___ The input

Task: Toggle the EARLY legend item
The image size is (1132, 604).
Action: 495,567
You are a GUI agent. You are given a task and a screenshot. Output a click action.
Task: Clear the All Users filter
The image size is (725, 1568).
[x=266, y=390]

______

**Task goal:**
The whole listing is needed again, word for word.

**Task response:**
Task: Toggle the EARLY legend item
The image size is (1132, 604).
Action: 495,567
You are a GUI agent. You are given a task and a screenshot. Output a click action.
Task: Clear the All Users filter
The image size is (725, 1568).
[x=266, y=390]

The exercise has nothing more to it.